Top 10: Die wichtigsten Erkenntnisse aus Woche 7 in der NFL

Von Adrian Franke

6. Sind die Bucs das kompletteste Team der Liga?

Wer weiß schon, welchen Impact Antonio Brown letztlich auf dieses Bucs-Team haben wird. Man sollte Brown angesichts der Vorwürfe, die nach wie vor gegen ihn im Raum stehen sowie innerhalb des NFL-Kontexts insbesondere angesichts seines Verhaltens bei den Raiders äußerst, äußerst kritisch gegenüberstehen. Und vielleicht kommt ultimativ noch eine weitere Sperre, und Brown wird nie für Tampa spielen.

Vielleicht wird er auch zu einem potenziellen Sprengstoff für diesen Locker Room. Nämlich dann, falls wirklich Brady die treibende Kraft hinter dieser Verpflichtung war - und Head Coach Bruce Arians, der im März eine Brown-Verpflichtung noch kategorisch ausgeschlossen hatte, dem nach wie vor skeptisch gegenübersteht. Was passiert, wenn es zu Spannungen kommt - und plötzlich eine Brady- gegen eine Arians-Front entsteht?

Vielleicht geht auch alles gut, und Brown wird tatsächlich der Nummer-3-Receiver sowie eine Art Absicherung, sollten Evans oder Godwin ausfallen - ein absoluter Luxus. In dem Fall würde sich noch weiter intensivieren, was man schon jetzt behaupten kann: Die Buccaneers sind das kompletteste Team in der NFL.

Inzwischen hat auch Rob Gronkowski einen festen Platz im Passspiel dieser Offense, einzig Mike Evans wirkt aktuell ein wenig wie das fünfte Rad am Wagen. Doch die Defense ist brandgefährlich, mit dem Pass-Rush, mit der Secondary, einem der besten Linebacker der Liga und einem der aggressivsten defensiven Play-Caller der Liga. Die Offensive Line ist in Ordnung, und Brady spielte gegen die Raiders eine herausragende Partie.

Einzig, und das fällt Woche für Woche auf - und dürfte sich auch nicht mehr signifikant verändern - das offensive Play-Calling bleibt Grund zur Sorge.
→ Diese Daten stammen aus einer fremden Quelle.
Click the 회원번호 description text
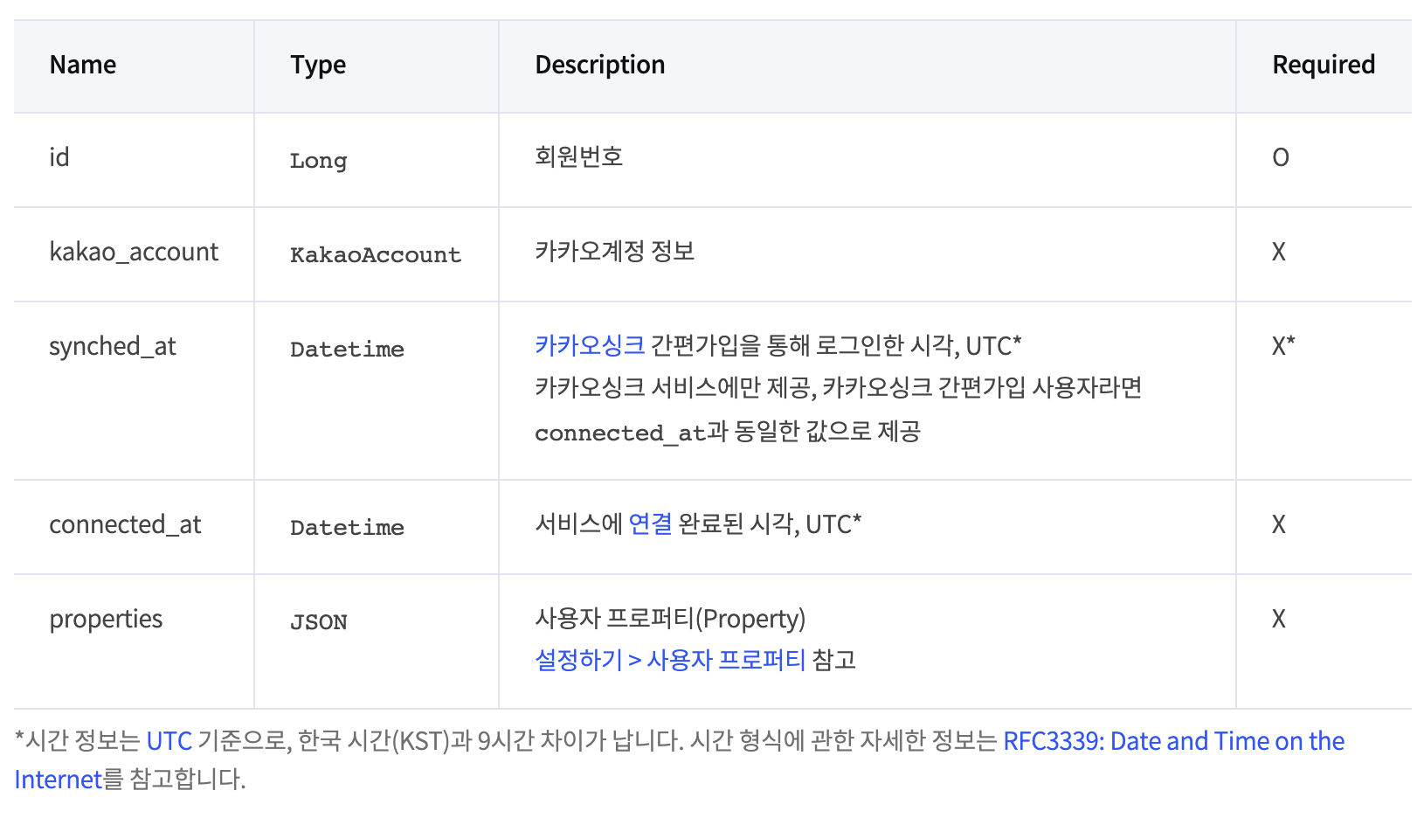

Die Bucs sind offensiv extrem eindimensional, extrem statisch, extrem vorhersehbar. Gegen die Raiders hatte Brady einige perfekte Pässe zu Gronk, aber auch der 33-Yarder zu Miller beispielsweise. Wenn Brady so weiter spielt, sind die Bucs in jedem Fall ein Titelkandidat. Aber wie viel geht nach oben noch?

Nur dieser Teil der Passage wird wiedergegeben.